▶ Instructions to follow: There is material below. Print exactly the lines starting at the line with "Image resolution: width=1184" and ending at the line with "Click into the", ends included, and no others.

-- -- --

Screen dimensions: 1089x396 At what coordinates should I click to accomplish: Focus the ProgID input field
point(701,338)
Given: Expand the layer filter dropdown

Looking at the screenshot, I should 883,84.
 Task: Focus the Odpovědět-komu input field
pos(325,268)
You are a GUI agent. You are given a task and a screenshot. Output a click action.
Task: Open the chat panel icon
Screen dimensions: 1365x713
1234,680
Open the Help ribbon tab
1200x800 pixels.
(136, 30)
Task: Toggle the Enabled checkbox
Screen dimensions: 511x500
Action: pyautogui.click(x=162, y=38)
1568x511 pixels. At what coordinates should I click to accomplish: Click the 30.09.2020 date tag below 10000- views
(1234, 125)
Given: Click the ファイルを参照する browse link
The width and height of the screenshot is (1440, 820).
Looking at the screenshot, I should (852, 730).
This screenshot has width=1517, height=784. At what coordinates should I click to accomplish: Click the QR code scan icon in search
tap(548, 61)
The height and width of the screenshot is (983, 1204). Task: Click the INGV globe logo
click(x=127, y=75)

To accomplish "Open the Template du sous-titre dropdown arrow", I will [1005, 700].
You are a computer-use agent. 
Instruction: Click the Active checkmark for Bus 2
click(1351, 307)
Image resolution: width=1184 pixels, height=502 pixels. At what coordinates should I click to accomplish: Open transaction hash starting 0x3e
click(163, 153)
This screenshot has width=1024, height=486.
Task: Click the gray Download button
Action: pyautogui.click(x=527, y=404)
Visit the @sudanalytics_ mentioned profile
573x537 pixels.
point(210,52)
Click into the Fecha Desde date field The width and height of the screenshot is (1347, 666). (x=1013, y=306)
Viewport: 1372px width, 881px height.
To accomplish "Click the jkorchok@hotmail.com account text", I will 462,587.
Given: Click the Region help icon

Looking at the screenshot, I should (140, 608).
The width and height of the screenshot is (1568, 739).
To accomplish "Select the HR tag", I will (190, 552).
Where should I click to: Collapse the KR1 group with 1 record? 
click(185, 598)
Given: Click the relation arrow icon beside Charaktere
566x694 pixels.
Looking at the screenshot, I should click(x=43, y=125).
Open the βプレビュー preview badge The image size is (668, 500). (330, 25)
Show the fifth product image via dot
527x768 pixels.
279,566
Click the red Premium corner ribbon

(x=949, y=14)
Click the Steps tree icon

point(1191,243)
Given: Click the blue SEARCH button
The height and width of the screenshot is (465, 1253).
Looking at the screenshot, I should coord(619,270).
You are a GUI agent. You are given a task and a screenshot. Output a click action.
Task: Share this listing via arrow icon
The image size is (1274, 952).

-- -- --

▶ Result below:
Image resolution: width=1184 pixels, height=502 pixels. At what coordinates should I click to accomplish: Open transaction hash starting 0x3e
click(163, 153)
This screenshot has width=1024, height=486.
Task: Click the gray Download button
Action: pyautogui.click(x=527, y=404)
Visit the @sudanalytics_ mentioned profile
573x537 pixels.
point(210,52)
Click into the Fecha Desde date field The width and height of the screenshot is (1347, 666). (x=1013, y=306)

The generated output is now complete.